> _REQUIREMENT_
Would you retype, word for word, only the lines from the one holding "This screenshot has" through the final line of the entries below, without the pictures?

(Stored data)
Segment Open
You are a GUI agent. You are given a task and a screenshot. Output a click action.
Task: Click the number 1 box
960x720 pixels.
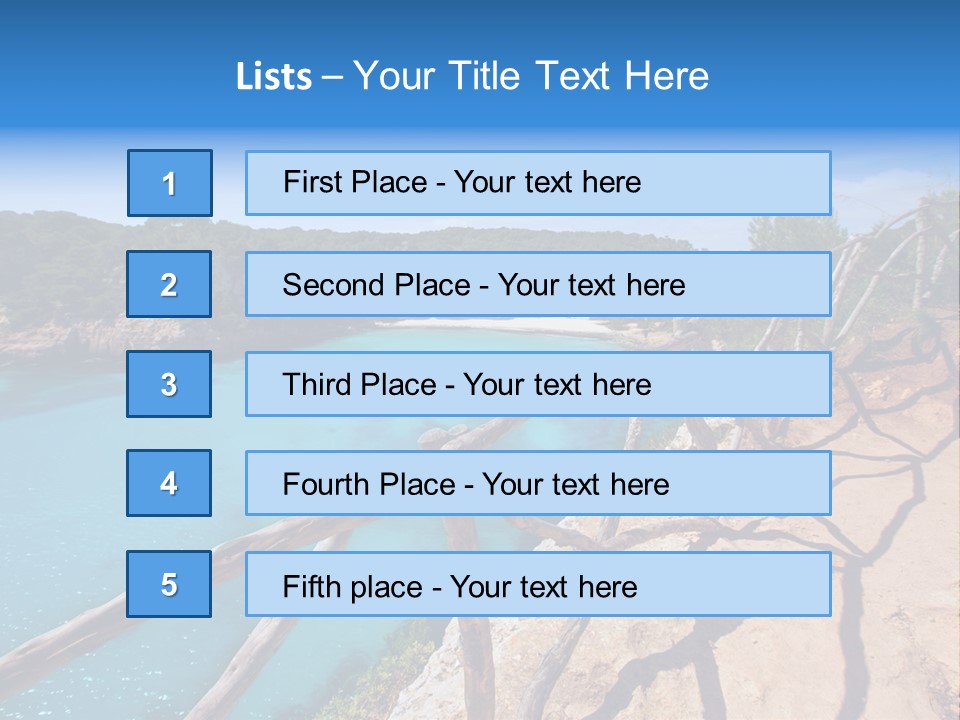tap(170, 183)
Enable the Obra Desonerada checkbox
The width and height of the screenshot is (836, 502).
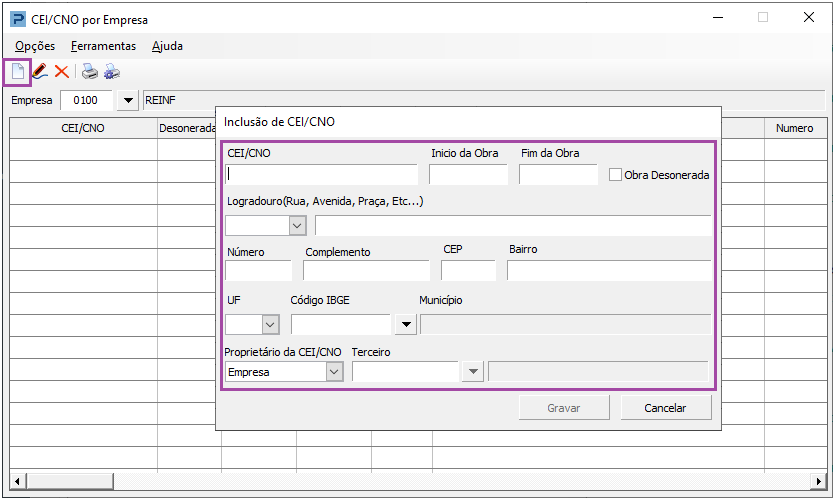[x=616, y=175]

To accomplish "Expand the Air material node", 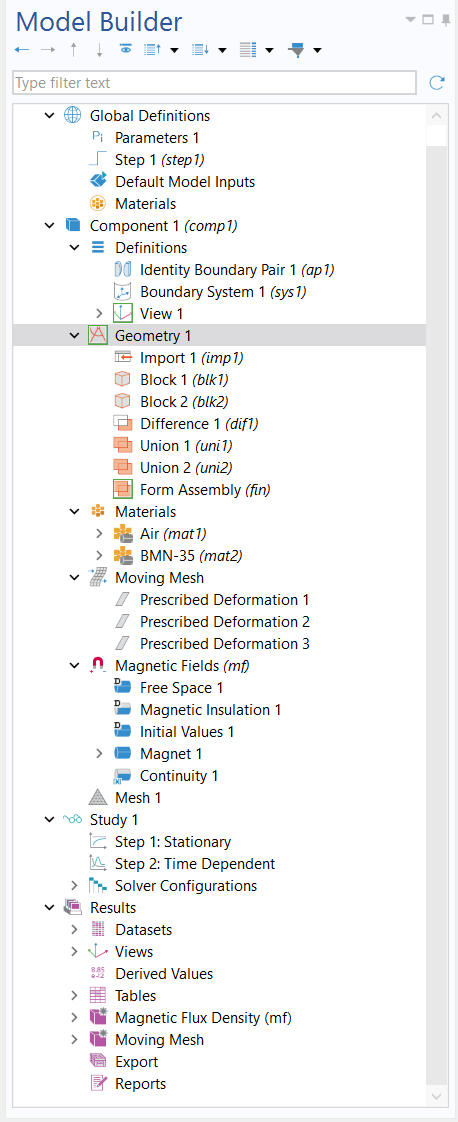I will coord(99,533).
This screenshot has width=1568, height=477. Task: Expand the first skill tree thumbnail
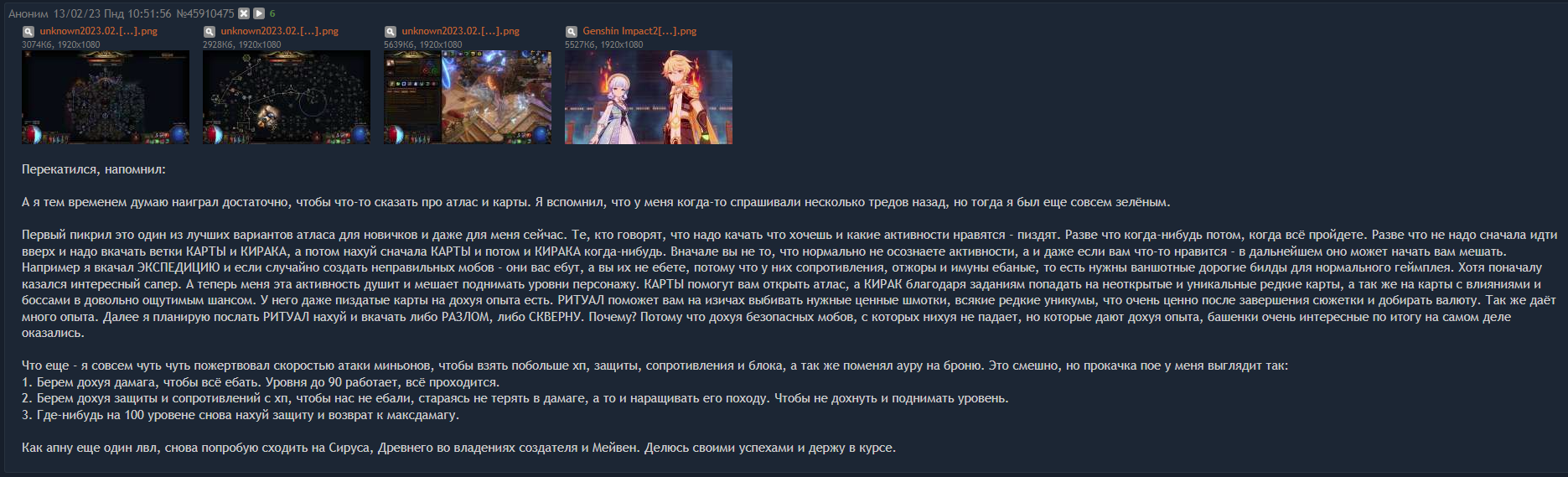pyautogui.click(x=106, y=97)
Segment Closed
> _RESPONSE AREA_
This screenshot has width=1568, height=477. Task: Expand the first skill tree thumbnail
pyautogui.click(x=106, y=97)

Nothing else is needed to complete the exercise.